All these objections, then, and others of the sort make it evident that number and spatial magnitudes cannot exist apart from things. Again, the discord about numbers between the various versions is a sign that it is the incorrectness of the alleged facts themselves that brings confusion into the theories. For those who make the objects of mathematics alone exist apart from sensible things, seeing the difficulty about the Forms and their fictitiousness, abandoned ideal number and posited mathematical. But those who wished to make the Forms at the same time also numbers, but did not see, if one assumed these principles, how mathematical number was to exist apart from ideal, made ideal and mathematical number the same-in words, since in fact mathematical number has been destroyed; for they state hypotheses peculiar to themselves and not those of mathematics. And he who first supposed that the Forms exist and that the Forms are numbers and that the objects of mathematics exist, naturally separated the two. Therefore it turns out that all of them are right in some respect, but on the whole not right. And they themselves confirm this, for their statements do not agree but conflict. The cause is that their hypotheses and their principles are false. And it is hard to make a good case out of bad materials, according to Epicharmus: 'as soon as 'tis said, 'tis seen to be wrong.'

But regarding numbers the questions we have raised and the conclusions we have reached are sufficient (for while he who is already convinced might be further convinced by a longer discussion, one not yet convinced would not come any nearer to conviction); regarding the first principles and the first causes and elements, the views expressed by those who discuss only sensible substance have been partly stated in our works on nature, and partly do not belong to the present inquiry; but the views of those who assert that there are other substances besides the sensible must be considered next after those we have been mentioning. Since, then, some say that the Ideas and the numbers are such substances, and that the elements of these are elements and principles of real things, we must inquire regarding these what they say and in what sense they say it.

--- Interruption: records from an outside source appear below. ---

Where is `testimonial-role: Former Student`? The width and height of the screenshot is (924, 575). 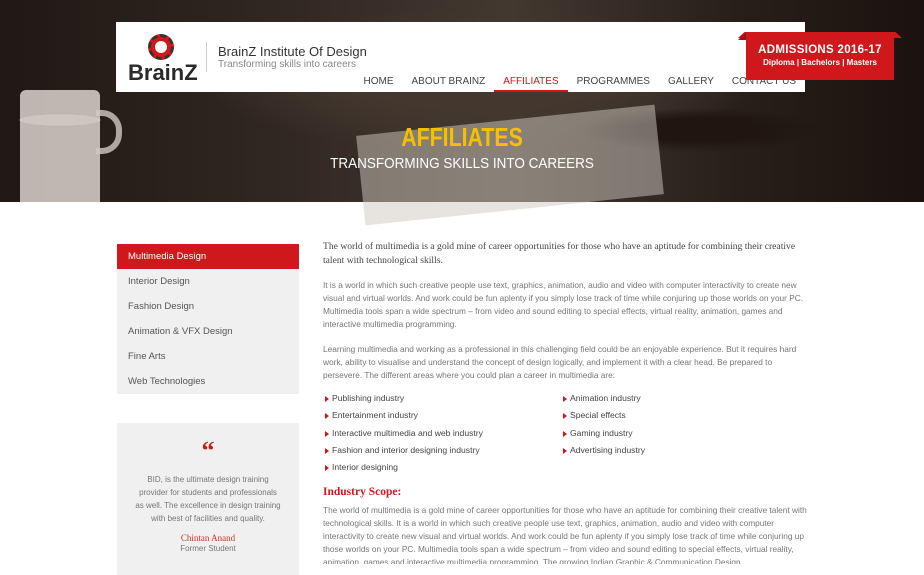
testimonial-role: Former Student is located at coordinates (208, 548).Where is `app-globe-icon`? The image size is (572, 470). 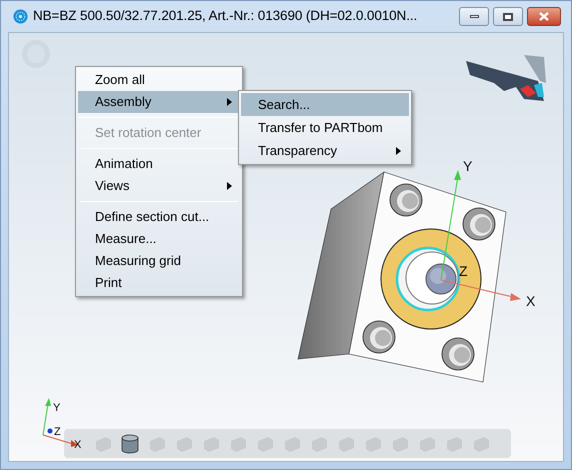 app-globe-icon is located at coordinates (20, 16).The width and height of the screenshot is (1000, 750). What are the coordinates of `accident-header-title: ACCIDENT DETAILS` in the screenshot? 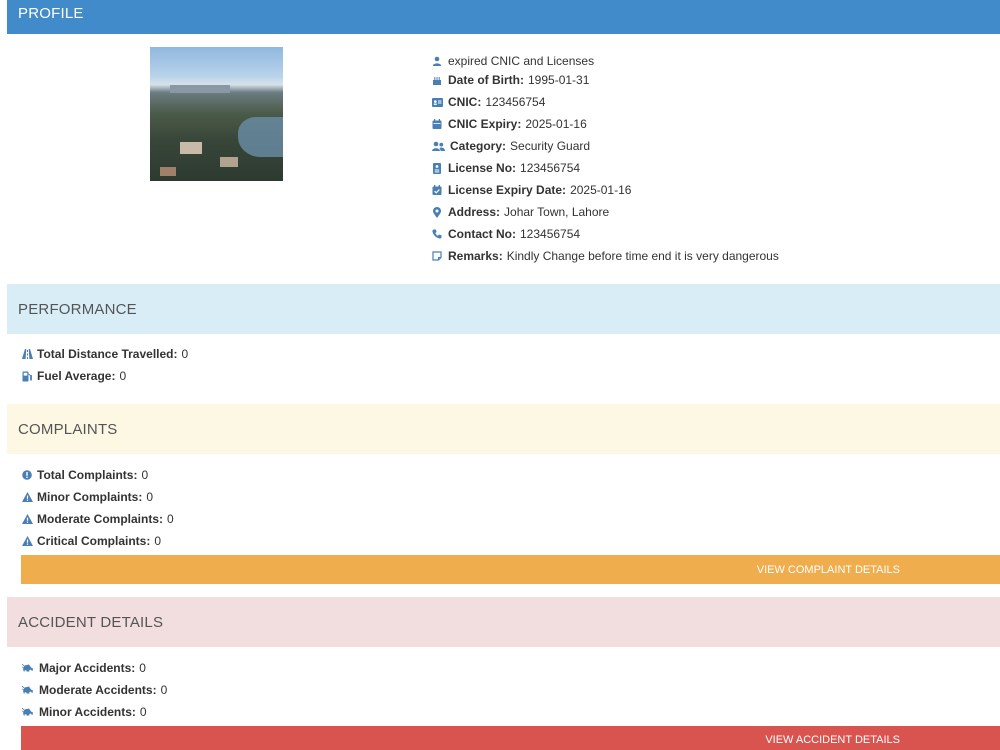 It's located at (91, 622).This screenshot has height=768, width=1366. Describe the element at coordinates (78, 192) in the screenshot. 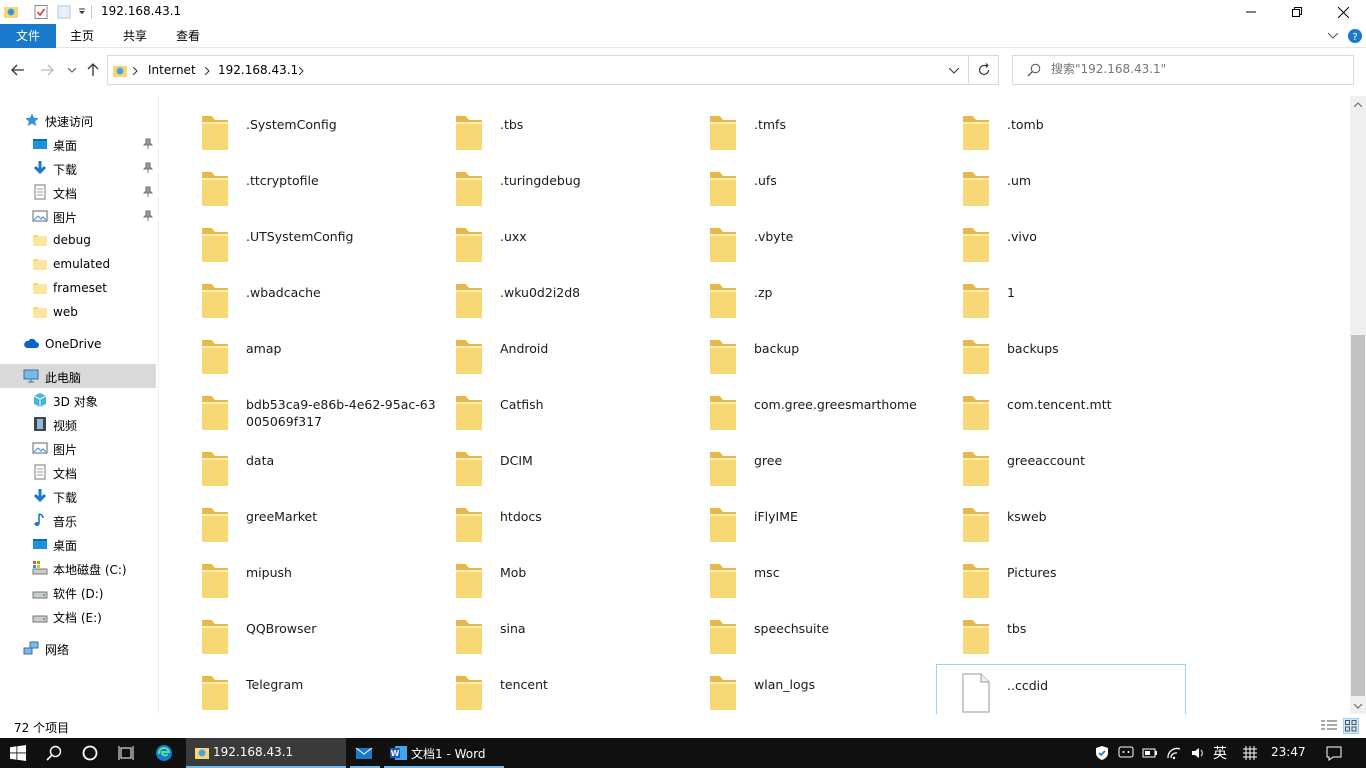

Those who posit numbers only, and these mathematical, must be considered later; but as regards those who believe in the Ideas one might survey at the same time their way of thinking and the difficulty into which they fall. For they at the same time make the Ideas universal and again treat them as separable and as individuals. That this is not possible has been argued before. The reason why those who described their substances as universal combined these two characteristics in one thing, is that they did not make substances identical with sensible things. They thought that the particulars in the sensible world were a state of flux and none of them remained, but that the universal was apart from these and something different. And Socrates gave the impulse to this theory, as we said in our earlier discussion, by reason of his definitions, but he did not separate universals from individuals; and in this he thought rightly, in not separating them. This is plain from the results; for without the universal it is not possible to get knowledge, but the separation is the cause of the objections that arise with regard to the Ideas. His successors, however, treating it as necessary, if there are to be any substances besides the sensible and transient substances, that they must be separable, had no others, but gave separate existence to these universally predicated substances, so that it followed that universals and individuals were almost the same sort of thing. This in itself, then, would be one difficulty in the view we have mentioned.